Recorded data:
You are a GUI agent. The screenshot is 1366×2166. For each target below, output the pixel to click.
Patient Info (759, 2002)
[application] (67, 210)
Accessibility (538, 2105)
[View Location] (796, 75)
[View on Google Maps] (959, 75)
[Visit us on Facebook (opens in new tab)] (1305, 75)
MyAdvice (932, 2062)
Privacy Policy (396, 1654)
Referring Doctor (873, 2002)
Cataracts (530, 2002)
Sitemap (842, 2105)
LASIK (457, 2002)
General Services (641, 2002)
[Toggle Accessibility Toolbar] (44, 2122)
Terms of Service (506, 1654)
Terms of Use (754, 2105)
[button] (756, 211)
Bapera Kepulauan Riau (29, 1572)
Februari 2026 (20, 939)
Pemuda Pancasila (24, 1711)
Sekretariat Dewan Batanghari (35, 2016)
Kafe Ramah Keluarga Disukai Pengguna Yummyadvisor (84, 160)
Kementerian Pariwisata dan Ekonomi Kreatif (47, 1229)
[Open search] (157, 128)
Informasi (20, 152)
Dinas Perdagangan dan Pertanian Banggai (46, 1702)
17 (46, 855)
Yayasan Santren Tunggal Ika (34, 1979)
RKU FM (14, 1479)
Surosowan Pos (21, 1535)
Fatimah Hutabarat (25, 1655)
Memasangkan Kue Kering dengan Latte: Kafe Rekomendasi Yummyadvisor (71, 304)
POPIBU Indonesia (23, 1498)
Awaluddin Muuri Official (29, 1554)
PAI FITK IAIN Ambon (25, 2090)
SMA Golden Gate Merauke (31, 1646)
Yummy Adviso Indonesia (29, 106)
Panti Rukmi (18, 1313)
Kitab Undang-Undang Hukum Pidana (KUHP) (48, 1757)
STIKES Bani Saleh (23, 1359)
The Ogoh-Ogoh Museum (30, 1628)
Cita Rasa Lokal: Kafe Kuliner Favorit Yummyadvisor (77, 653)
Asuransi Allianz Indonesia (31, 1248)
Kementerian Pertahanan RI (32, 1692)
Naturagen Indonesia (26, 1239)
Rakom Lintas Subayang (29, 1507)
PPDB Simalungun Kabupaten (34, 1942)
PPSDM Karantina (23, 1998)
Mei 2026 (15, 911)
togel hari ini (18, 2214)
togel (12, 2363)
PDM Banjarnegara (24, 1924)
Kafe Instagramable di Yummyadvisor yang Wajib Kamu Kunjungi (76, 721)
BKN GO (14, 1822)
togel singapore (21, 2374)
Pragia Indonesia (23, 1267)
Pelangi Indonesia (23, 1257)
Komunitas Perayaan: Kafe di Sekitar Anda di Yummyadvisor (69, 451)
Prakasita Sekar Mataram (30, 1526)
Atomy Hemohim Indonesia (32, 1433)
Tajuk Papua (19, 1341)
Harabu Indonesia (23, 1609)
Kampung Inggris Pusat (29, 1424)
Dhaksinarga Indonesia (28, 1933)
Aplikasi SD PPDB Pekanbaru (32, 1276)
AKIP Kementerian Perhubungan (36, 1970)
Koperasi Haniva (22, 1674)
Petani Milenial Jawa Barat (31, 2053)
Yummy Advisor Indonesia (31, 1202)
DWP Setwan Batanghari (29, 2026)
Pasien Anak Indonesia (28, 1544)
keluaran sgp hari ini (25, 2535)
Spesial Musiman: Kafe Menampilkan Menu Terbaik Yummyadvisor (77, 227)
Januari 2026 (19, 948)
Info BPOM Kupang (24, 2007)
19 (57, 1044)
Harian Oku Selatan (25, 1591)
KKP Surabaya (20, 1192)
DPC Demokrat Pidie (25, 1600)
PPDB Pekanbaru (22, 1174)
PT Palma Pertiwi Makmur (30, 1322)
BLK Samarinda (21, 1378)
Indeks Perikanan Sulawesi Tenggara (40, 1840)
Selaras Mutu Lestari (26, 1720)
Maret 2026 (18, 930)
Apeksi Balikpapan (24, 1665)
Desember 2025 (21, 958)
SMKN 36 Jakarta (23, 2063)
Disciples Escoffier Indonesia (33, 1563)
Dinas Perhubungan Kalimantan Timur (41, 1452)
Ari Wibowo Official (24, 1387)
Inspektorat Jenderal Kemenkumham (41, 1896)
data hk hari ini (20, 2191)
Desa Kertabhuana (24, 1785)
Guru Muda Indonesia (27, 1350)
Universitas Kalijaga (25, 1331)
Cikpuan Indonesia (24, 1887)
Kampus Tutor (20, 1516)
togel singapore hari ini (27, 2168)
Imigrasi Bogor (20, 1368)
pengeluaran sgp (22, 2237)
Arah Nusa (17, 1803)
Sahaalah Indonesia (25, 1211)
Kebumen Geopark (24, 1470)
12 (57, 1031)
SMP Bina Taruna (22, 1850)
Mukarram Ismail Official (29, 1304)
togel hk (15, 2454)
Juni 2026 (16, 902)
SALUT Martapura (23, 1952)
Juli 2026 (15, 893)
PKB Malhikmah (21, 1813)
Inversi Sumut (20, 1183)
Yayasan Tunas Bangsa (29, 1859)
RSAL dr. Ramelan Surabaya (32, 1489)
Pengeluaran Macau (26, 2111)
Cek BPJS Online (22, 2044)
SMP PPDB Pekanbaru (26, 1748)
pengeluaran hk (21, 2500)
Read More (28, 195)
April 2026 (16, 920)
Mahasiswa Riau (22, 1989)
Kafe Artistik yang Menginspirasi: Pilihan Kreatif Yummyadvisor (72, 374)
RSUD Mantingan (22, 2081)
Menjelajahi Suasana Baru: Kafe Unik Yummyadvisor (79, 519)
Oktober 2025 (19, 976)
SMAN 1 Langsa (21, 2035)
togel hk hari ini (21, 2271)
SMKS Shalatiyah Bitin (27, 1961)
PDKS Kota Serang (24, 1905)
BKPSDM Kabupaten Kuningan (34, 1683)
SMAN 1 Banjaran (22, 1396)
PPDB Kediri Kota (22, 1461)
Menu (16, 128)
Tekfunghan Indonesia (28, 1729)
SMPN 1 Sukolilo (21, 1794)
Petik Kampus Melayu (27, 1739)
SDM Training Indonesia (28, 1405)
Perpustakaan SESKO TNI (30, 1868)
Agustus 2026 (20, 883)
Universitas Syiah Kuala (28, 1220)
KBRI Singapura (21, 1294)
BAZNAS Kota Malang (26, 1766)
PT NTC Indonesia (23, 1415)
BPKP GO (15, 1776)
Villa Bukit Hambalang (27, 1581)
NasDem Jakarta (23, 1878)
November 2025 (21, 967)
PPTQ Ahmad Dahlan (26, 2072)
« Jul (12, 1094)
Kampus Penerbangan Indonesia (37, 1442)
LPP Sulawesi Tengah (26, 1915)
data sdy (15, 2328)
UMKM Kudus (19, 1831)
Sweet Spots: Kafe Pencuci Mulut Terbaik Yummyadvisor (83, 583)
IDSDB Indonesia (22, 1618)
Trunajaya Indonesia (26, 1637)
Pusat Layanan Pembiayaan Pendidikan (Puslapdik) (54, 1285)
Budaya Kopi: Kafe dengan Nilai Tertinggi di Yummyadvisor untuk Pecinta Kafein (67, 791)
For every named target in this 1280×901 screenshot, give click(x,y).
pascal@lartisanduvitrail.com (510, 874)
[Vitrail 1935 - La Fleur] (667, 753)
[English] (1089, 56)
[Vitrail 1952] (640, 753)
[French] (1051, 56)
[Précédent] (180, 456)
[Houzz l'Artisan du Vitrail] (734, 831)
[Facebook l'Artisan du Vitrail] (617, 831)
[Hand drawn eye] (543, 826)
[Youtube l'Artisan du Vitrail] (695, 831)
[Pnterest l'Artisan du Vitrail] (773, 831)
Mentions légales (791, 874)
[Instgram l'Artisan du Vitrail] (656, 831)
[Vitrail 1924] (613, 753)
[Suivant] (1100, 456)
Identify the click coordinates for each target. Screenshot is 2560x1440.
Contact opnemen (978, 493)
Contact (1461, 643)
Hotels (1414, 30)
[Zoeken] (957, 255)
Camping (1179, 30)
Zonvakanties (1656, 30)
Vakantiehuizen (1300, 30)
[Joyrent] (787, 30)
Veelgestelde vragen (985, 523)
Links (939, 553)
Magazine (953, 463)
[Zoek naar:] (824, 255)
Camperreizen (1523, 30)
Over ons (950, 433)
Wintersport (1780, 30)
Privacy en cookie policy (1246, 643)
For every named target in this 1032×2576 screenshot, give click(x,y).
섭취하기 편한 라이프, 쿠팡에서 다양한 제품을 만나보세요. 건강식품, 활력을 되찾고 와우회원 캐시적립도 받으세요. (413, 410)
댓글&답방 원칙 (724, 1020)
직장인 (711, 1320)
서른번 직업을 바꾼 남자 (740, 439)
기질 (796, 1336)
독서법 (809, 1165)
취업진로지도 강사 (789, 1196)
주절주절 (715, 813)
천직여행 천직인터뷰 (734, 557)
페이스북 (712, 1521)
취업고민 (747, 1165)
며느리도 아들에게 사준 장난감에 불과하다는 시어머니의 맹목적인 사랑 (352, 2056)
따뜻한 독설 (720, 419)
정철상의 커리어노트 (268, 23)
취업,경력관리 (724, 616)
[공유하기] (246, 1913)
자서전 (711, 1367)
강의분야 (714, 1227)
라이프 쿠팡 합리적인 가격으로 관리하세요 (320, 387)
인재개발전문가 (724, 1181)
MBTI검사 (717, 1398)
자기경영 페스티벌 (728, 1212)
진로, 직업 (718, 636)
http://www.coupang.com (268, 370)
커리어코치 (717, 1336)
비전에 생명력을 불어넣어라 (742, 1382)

■ WORK REQUEST:
All lines above between those holding "Perpustakaan SESKO TNI (30, 1868)" and "NasDem Jakarta (23, 1878)", inclusive, must be set down unchanged, and no other line may be included.

■ RESULT FOR THIS EXERCISE:
Perpustakaan SESKO TNI (30, 1868)
Agustus 2026 (20, 883)
Universitas Syiah Kuala (28, 1220)
KBRI Singapura (21, 1294)
BAZNAS Kota Malang (26, 1766)
PT NTC Indonesia (23, 1415)
BPKP GO (15, 1776)
Villa Bukit Hambalang (27, 1581)
NasDem Jakarta (23, 1878)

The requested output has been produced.